Workshop: Bringing the world to your classroom – participation in international virtual exchanges
Do you want your students to interact with students from other countries but don't know how to organize that? Do you want your students to not only use English as an "academic" language but to use it in real-world communication? If the answer to these questions is "yes" then join this workshop to find out how your students can become part of one of the biggest language and culture learning groups in the world. The IVEProject is sponsored by the Japanese government and Muroran Institute of Technology and is free-of-charge for teachers to access with their students. Once they do, students can interact with students from other countries and use the language they are studying in class to communicate with real people in other countries in a safe environment. This workshop introduces the IVEProject which has had over 15,000 students and 200 teachers from 14 countries and 50 institutions in South America, Asia, the Middle East and Europe participating in exchanges over the last 3 years. Students interact online in English-as-a-lingua-franca using Moodle. Each exchange is 8-weeks long employing various tasks to encourage student interaction in addition to language and cultural development. You will learn how you and your students can participate in this workshop.
Claire Bradin Siskin
Claire Bradin Siskin is an enthusiastic practitioner of computer-assisted language learning (CALL).
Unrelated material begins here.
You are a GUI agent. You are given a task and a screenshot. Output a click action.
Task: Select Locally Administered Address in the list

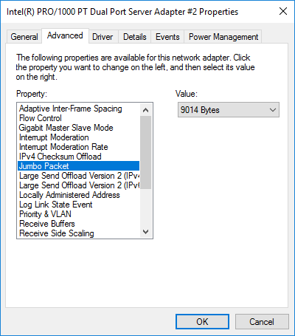[79, 195]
Her principal interests are faculty development, research in CALL, and international education. Her editorial experience includes the editorial boards of CALL Journal and CALICO Journal. She currently serves on the Awards Professional Council of TESOL. She has served on the TESOL International Board of Directors and as Chair of the Executive Board of the Computer Assisted Language Instruction Consortium (CALICO). She heads the development team for brimmEng, a smartphone app designed to provide English language practice. She has given presentations and workshops in 23 countries. See http://www.edvista.com/claire for more information.
Featured Presentation: A Call for Clarity about CALL
Computer-assisted language learning (CALL) is well into its sixth decade. While not always used or well integrated into language learning and teaching, CALL has enjoyed some recognition and popularity. But how is CALL seen in the wider language learning community and in education in general? There seems to be a wide communication gap between CALL specialists and the rest of the world: language teachers, students, educational administrators, and technical support staff. Each of these entities tends to view CALL very differently. There are varying perspectives among CALL practitioners themselves as to the “correct” implementation of CALL, and there is even disagreement about the term “CALL” itself. The lack of precise definitions for common terms such as “e-learning,” “blended learning,” “virtual,” “flipped classroom,” and “digital natives” adds to the problem. I will explore issues of misperception and suggest a path toward clearing up some of the confusion.